» Text block:
.....

What is Vapour Pressure?

When you add a liquid to a container that is constantly heated, the molecules of the liquid move in different directions and at different speeds. This is due to the various kinetic energies of liquid molecules.

When the liquid is heated, the energy of the molecule increases. It becomes lighter and occupies the surface of the liquid. This process is called "evaporation". Molecules visible on the surface of the liquid are called "vapours".

Evaporation continues at a constant rate when the temperature of the liquid remains constant. When some molecules of the liquid in the gas phase hit the walls of the container or the surface of the liquid, they can be returned to the liquid phase. This process is called condensation.

.....

» Recorded data:
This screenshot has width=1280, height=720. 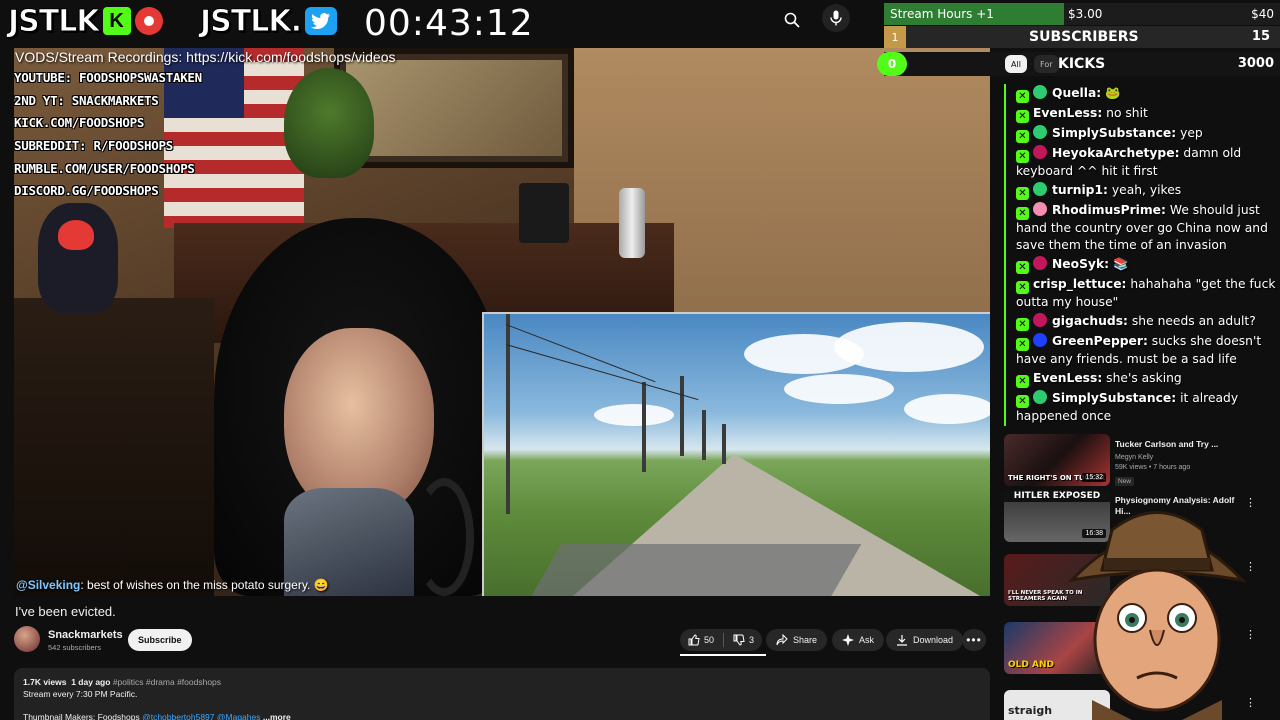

.....

» Tasks and exercises:
• a. From the text on vapor pressure, write out the passage from "When you add" to "is called condensation.".
• b. Translate this sentence from the text on vapor pressure into Spanish: "Evaporation continues at a constant rate when the temperature of the liquid remains constant."
• c. Answer these questions using the text on vapor pressure.
(i) According to the text, what causes the liquid molecules to move in different directions and at different speeds?
(ii) What are the molecules visible on the surface of the liquid called?
(iii) What is the process called in which molecules in the gas phase return to the liquid phase?

» Responses for each task:
• a.
When you add a liquid to a container that is constantly heated, the molecules of the liquid move in different directions and at different speeds. This is due to the various kinetic energies of liquid molecules.

When the liquid is heated, the energy of the molecule increases. It becomes lighter and occupies the surface of the liquid. This process is called "evaporation". Molecules visible on the surface of the liquid are called "vapours".

Evaporation continues at a constant rate when the temperature of the liquid remains constant. When some molecules of the liquid in the gas phase hit the walls of the container or the surface of the liquid, they can be returned to the liquid phase. This process is called condensation.

• b. La evaporación continúa a un ritmo constante cuando la temperatura del líquido permanece constante.

• c.
(i) The various kinetic energies of the liquid molecules.
(ii) Vapours.
(iii) Condensation.